Kit Lathrop

Toronto Argonauts
- Title: Defensive line coach

Personal information
- Born: August 10, 1956 (age 70) San Jose, California, U.S.
- Listed height: 6 ft 5 in (1.96 m)
- Listed weight: 255 lb (116 kg)

Career information
- High school: Leigh (San Jose)
- College: Arizona State
- NFL draft: 1978: undrafted

Career history

Playing
- Detroit Lions (1978)*; Denver Broncos (1979); Green Bay Packers (1979–1980); Chicago Blitz (1983); Arizona Wranglers (1984); Arizona Outlaws (1985); Kansas City Chiefs (1986); Washington Redskins (1987);
- * Offseason or practice squad member only

Coaching
- Arizona State (1978) Graduate assistant; Ventura College (1981) Defensive line; UNLV (1982) Defensive line; Arizona Western College (1993–1998) Assistant head coach; BC Lions (1999–2000) Defensive line; Ottawa Renegades (2002) Defensive line; Ottawa Renegades (2003) Defensive coordinator; Edmonton Eskimos (2011–2012) Defensive line; Toronto Argonauts (2016–present) Defensive line;

Awards and highlights
- Super Bowl champion (XXII); 2× All-USFL Team: 1983, 1984;

Career NFL statistics
- Games played: 43
- Games started: 0
- Fumble recoveries: 2
- Stats at Pro Football Reference

= Kit Lathrop =

American football player and coach (born 1956)

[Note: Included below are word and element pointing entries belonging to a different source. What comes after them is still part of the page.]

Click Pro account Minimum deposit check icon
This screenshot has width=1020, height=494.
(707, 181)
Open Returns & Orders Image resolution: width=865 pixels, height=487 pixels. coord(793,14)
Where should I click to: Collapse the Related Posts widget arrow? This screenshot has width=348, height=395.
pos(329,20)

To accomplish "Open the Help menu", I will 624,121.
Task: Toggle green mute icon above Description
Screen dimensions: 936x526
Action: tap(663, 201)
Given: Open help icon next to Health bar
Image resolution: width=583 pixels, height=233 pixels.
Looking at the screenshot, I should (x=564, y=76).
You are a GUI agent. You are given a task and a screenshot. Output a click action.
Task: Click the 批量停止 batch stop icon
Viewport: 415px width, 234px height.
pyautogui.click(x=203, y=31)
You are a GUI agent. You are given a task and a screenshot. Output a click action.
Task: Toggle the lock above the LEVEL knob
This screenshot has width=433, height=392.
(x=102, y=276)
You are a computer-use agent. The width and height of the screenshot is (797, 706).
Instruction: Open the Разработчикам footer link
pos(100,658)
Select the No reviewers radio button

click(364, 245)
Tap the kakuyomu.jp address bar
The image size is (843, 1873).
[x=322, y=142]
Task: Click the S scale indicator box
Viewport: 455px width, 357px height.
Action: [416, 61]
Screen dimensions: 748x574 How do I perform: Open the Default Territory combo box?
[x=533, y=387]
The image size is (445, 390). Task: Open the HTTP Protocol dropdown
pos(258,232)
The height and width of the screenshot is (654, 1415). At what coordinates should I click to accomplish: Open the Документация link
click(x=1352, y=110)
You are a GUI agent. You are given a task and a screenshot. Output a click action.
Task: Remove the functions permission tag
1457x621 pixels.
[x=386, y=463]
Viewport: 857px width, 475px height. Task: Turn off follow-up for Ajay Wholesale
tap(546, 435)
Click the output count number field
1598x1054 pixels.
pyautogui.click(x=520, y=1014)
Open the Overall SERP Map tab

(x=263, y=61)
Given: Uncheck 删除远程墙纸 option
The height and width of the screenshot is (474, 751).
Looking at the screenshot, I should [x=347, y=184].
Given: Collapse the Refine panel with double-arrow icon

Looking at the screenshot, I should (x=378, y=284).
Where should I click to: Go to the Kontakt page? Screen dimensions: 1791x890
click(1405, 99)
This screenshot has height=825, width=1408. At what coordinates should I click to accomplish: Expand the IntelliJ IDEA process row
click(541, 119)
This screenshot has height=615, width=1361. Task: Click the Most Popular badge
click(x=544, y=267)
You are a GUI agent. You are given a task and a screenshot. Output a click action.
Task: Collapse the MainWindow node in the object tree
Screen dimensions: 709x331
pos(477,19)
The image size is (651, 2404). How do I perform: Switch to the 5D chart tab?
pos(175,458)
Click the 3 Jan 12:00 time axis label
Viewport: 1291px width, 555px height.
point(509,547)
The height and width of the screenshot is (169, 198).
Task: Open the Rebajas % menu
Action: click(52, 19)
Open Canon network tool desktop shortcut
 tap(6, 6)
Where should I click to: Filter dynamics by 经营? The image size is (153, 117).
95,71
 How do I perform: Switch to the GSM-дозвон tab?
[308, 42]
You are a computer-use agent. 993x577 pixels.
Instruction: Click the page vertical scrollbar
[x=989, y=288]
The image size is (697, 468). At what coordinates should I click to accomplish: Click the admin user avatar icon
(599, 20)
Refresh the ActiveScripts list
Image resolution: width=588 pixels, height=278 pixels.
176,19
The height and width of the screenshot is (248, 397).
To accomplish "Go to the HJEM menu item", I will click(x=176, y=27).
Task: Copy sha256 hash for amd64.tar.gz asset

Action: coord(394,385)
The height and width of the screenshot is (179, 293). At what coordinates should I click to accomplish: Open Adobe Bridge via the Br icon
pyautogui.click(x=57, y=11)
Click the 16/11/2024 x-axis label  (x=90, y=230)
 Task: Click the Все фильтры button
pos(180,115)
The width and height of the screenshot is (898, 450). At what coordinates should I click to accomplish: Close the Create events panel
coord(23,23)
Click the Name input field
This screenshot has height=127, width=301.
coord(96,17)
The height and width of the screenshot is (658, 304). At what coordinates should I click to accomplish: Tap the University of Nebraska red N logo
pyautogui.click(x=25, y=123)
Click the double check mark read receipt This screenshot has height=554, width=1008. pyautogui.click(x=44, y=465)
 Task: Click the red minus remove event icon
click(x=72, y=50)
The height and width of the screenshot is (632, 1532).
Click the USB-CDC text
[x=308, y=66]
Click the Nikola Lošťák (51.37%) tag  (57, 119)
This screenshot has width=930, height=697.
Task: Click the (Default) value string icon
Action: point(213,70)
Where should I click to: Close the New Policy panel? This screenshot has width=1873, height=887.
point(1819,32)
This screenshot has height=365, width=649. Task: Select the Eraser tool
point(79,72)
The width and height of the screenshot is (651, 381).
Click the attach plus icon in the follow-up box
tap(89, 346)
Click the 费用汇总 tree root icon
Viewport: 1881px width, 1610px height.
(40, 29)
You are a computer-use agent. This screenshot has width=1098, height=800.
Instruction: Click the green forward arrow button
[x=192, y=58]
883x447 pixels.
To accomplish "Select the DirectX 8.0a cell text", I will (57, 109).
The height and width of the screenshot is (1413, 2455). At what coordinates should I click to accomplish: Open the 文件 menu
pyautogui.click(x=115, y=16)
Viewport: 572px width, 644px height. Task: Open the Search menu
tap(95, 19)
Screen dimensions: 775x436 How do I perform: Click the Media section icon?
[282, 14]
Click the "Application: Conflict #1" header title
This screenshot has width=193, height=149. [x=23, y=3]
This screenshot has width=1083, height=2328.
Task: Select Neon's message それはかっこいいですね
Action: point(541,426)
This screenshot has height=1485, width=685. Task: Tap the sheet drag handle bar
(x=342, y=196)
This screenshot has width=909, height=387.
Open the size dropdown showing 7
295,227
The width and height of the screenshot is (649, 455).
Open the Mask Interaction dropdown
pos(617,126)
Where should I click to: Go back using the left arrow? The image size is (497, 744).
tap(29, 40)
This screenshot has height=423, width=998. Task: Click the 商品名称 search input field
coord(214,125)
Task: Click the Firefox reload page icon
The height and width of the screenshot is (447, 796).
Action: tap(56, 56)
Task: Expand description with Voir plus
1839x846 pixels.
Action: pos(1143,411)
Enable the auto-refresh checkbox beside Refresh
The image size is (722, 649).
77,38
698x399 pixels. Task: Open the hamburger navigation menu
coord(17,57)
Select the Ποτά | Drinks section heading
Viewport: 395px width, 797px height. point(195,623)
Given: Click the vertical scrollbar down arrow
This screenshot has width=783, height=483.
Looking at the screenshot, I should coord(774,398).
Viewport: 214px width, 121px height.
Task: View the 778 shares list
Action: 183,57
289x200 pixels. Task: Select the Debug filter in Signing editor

Kit Douglas Lathrop (born August 10, 1956) is an American former professional football player who was a defensive lineman in the National Football League (NFL) and in the United States Football League (USFL). He played college football for the Arizona State Sun Devils.

==College career==
He played college football at West Valley College and Arizona State University.

==Professional career==
In the NFL, he played for the Denver Broncos, the Green Bay Packers, the Kansas City Chiefs, and the Washington Redskins. In the USFL, he played for the Chicago Blitz, the Arizona Wranglers, and the Arizona Outlaws. Lathrop earned a Super Bowl ring with the Redskins in 1987.